Obit

The Peacemaker

Richard Holbrooke knew that relationships were the building blocks of diplomacy.

Richard Holbrooke

Ambassador Richard Holbrooke valued human relationships so deeply that he believed they could change the world.

For Holbrooke, listening was an elevated art. In public, he willingly waded into the planet’s thorniest standoffs. And he solved them. He is best known for his success as chief architect of the Dayton Accords, where he successfully brokered the end of the war in Bosnia in 1995.

Yet Holbrooke had engaged in the daily—largely unseen—heroics of statecraft since the Vietnam War. For more than 40 years, he gave his life to working in faraway places. Long plane rides, deplorable conditions, endless hours with unsavory characters—his was a life of service.

Ambassador Holbrooke constructed his ideal of service with one basic truth at its core: that people and relationships matter deeply.
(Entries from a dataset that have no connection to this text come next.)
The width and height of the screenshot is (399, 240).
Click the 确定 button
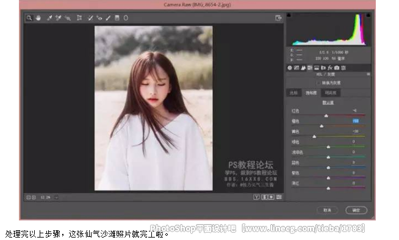click(356, 210)
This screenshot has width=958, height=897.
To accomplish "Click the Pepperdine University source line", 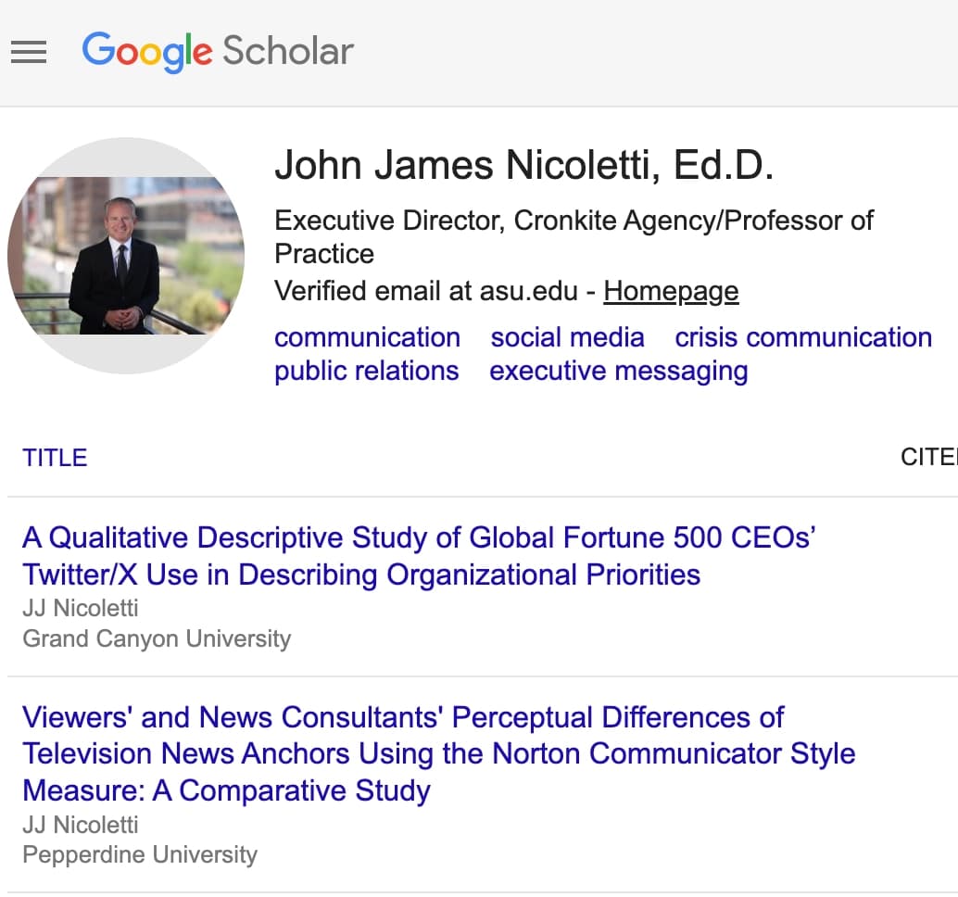I will tap(140, 854).
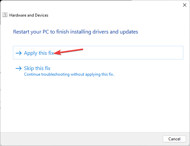Screen dimensions: 190x146
Task: Hit the Cancel button
Action: (174, 139)
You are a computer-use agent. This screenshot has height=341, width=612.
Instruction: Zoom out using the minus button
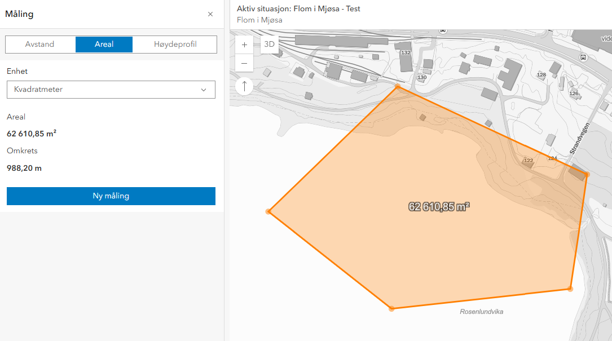tap(244, 63)
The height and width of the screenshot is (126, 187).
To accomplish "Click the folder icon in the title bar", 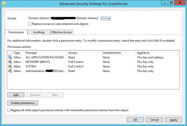I will pyautogui.click(x=4, y=3).
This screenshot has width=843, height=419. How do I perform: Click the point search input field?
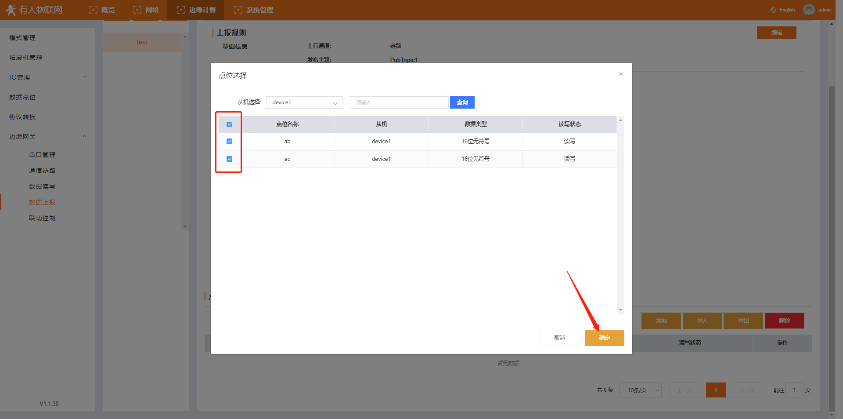399,102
They form the principal building block of any successful peace.

The ambassador’s understanding that relationships were integral to the success of any diplomatic mission drove his work in Afghanistan and Pakistan. Even before President Obama appointed Holbrooke to the post of special representative to Afghanistan and Pakistan in 2009, Holbrooke had traveled widely and aggressively in the most dangerous outposts of the region. He had a visceral understanding that real solutions had to be forged in the field. He had quietly established the connections with a host of characters with whom the United States could build a new and more effective policy.

Holbrooke never referred to Afghanistan and Pakistan separately. Instead, he was one of the first diplomats to insist on using the term Af-Pak. Through this, he made clear to everyone involved that the region was part of a unified problem and required a single, integrated solution.

Over decades of public service, he championed the idea that countries—like clans, families, and even wars—boiled down to a series of interlinked relationships.

In private, Richard Holbrooke’s friendships patterned his life. Even at great distances, he was perpetually on call to those who needed him most. His wife, journalist and human rights advocate Kati Marton, was his best friend. He offered the best of his advice and guidance to an endless host of earnest young diplomats and journalists. He cherished the successes of his children, David and Anthony, and his stepchildren, Lizzie and Christopher Jennings.

Ambassador Holbrooke was the most open and generous man imaginable. While on the grand, global scale he gave his life to negotiating complex relationships, he did the same on the smallest and most intimate of settings. Around his and his wife Kati’s dining room table in New York City, or sitting by the ocean on Long Island, he loved to roll up his sleeves and work out the problem of the day. That could mean helping an Afghan village leader avert battle in Kunduz or helping a young friend find a good boyfriend. Always approachable and loyal to a fault, Holbrooke was available to all who needed his uniquely wise counsel.

Beyond the staggering achievements that have led President Obama to call him “a true giant of American foreign policy,” Holbrooke leaves behind a web of connections and relationships that stretch across the world. He will be missed not only by those who relied directly on his warm friendship and wise guidance, but also by the citizens of Vietnam, Bosnia, and Afghanistan-Pakistan—to name just a few—who didn’t know him. Millions of people relied on his ability to make peace without even knowing his name.